ROM measurements via traditional clinical goniometry may be limited for reasons such as incorrect goniometer placement. 4 5 Alternative goniometry techniques have been studied to achieve improved accuracy, precision, and/or convenience, including radiograph-based measurements, visual estimation, 3D motion-capture registration, smartphone-assisted measurements, and photography-based measurements. 4 6 7 8 9 12 Photography-based goniometry is particularly appealing given the potential to be performed independently by patients. Previous studies validating photography-based goniometry for the elbow, knee, and wrist utilized photographs taken by members of the clinical research team in the office setting. 10 11 13 Thus, our ability to extrapolate these studies' conclusions is limited by the fact that the photographs were taken by researchers with relevant clinical knowledge. This study is the first to assess patient-performed photography-based goniometry based on written instructions as a potential alternative to traditional clinical goniometry.
This study has several important limitations. First, our response rate was 43%; thus, the success of our study protocol may have been overestimated via selection bias. However, patients had no incentive to follow the research protocol and our IRB limited contact after the office visit to two phone calls (which sometimes only resulted in a voicemail message). Second, the mean time interval between clinical examination and photograph receipt was 4 weeks (ranging from 1 day to 16 weeks). This delay may have led to an underestimation of agreement between clinical and photography-based measurements due to potential WROM changes with time. Third, pronation and supination are important components of WROM, but they were not included in this study. Interestingly, unlike flexion/extension and radial/ulnar deviation, goniometric measurement techniques for pronation and supination have not been formally studied and have been described as relatively error-prone. 3 14 That being said, pronation and supination have been reliably measured in recent studies using photography-based goniometry and smartphone-assisted measurements. 8 13 Finally, the illustrated instruction sheet provided to patients has room for further optimization. In particular, integration of video displays, online accessibility, and/or smartphone accessibility may have improved patient response rate and/or protocol accuracy.

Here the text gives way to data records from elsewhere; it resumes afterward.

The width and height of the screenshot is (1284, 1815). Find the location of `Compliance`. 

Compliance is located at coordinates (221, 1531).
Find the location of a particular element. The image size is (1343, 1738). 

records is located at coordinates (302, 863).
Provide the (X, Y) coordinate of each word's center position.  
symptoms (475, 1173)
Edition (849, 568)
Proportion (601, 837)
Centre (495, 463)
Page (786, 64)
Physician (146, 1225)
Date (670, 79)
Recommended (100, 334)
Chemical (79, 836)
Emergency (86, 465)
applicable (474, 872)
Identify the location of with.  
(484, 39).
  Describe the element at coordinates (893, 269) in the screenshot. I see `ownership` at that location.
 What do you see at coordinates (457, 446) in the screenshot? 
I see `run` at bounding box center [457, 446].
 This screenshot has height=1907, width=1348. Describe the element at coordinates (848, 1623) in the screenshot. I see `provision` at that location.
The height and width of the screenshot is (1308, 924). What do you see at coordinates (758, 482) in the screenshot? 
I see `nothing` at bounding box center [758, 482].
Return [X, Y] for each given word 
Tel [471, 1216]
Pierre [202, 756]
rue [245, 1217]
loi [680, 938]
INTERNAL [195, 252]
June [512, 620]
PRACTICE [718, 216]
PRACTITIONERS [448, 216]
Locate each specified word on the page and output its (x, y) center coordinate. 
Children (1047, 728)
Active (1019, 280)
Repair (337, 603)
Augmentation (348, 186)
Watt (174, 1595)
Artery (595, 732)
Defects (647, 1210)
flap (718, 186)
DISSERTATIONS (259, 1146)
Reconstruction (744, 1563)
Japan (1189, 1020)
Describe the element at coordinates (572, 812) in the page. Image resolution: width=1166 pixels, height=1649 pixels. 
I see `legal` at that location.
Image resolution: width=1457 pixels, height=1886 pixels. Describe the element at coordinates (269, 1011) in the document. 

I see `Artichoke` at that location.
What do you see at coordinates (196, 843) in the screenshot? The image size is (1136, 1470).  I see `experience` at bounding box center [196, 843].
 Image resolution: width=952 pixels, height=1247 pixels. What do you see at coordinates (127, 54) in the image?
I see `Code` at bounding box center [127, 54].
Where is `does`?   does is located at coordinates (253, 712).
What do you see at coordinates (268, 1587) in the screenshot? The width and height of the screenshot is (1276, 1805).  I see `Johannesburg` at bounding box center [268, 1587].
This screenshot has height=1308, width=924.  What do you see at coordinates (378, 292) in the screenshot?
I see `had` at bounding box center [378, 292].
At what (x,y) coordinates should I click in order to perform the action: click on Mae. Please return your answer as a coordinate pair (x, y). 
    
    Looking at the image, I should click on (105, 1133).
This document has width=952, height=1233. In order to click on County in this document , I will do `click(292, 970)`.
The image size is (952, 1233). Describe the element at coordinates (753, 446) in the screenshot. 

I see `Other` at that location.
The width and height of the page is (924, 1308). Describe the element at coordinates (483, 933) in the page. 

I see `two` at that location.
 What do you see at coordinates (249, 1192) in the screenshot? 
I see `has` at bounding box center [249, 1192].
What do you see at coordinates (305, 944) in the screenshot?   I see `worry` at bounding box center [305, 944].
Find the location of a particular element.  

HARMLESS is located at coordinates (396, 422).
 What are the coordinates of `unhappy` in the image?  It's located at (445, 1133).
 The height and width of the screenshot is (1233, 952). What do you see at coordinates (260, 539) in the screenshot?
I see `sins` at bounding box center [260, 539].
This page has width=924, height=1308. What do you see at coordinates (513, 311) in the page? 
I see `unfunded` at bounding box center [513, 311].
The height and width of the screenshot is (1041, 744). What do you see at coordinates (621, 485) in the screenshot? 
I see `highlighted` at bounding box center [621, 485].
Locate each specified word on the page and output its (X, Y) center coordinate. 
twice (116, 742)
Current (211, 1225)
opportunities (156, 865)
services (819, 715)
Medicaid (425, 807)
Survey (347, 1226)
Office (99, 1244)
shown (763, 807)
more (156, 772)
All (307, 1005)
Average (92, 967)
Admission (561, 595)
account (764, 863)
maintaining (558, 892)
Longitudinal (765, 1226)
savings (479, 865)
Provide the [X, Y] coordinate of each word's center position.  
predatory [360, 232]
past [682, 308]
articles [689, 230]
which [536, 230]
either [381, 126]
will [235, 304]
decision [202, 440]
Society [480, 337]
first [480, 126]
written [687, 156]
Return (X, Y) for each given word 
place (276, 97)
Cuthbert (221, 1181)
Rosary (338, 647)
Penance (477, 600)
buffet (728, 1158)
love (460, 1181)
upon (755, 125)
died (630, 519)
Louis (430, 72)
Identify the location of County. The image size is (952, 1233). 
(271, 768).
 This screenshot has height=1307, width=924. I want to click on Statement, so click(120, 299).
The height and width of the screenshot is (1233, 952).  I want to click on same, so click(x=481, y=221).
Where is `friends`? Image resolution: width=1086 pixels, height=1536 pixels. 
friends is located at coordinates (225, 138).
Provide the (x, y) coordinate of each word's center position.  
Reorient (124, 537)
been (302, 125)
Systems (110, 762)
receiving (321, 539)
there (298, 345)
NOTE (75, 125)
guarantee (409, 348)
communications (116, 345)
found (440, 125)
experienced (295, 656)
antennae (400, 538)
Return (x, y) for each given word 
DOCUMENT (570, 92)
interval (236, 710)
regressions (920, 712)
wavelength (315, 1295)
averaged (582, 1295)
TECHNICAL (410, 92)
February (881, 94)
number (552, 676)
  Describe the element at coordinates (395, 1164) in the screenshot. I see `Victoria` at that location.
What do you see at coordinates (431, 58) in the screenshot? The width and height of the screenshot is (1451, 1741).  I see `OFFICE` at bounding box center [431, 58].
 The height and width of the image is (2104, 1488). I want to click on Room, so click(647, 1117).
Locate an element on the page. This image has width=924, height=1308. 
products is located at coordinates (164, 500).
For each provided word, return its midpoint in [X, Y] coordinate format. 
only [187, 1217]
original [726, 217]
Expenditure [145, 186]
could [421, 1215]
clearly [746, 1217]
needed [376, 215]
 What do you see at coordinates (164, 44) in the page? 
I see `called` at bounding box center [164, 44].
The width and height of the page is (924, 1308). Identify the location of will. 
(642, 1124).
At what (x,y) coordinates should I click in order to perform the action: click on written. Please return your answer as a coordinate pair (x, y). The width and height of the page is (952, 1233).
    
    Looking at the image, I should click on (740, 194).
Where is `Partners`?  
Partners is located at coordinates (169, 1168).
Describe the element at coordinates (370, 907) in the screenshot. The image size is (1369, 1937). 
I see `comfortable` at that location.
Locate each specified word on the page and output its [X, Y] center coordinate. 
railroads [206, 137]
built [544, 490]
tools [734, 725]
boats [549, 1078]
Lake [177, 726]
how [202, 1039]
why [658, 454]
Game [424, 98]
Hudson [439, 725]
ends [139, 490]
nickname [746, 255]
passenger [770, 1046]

In summary, this study validates a patient-performed photography-based goniometry protocol to enable accurate and reliable WROM measurements from a remote location. Interestingly, a remote hand therapy program for patients with chronic hand conditions, such as systemic sclerosis, has been previously described. 17 Such protocols may have significant benefits over traditional in-office alternatives enabling longer-term (or more frequent) patient follow-up, enhanced patient convenience, the ability to overcome travel or insurance impediments to follow-up, and the potential for cost savings.
Acknowledgment
The authors wish to thank Joseph T. Nguyen, BS, MPH (Healthcare Research Institute, Hospital for Special Surgery), for statistical support.
Funding None. Conflict of Interest None.
Note
The study was approved by Hospital for Special Surgery Institutional Review Board (#2013–129).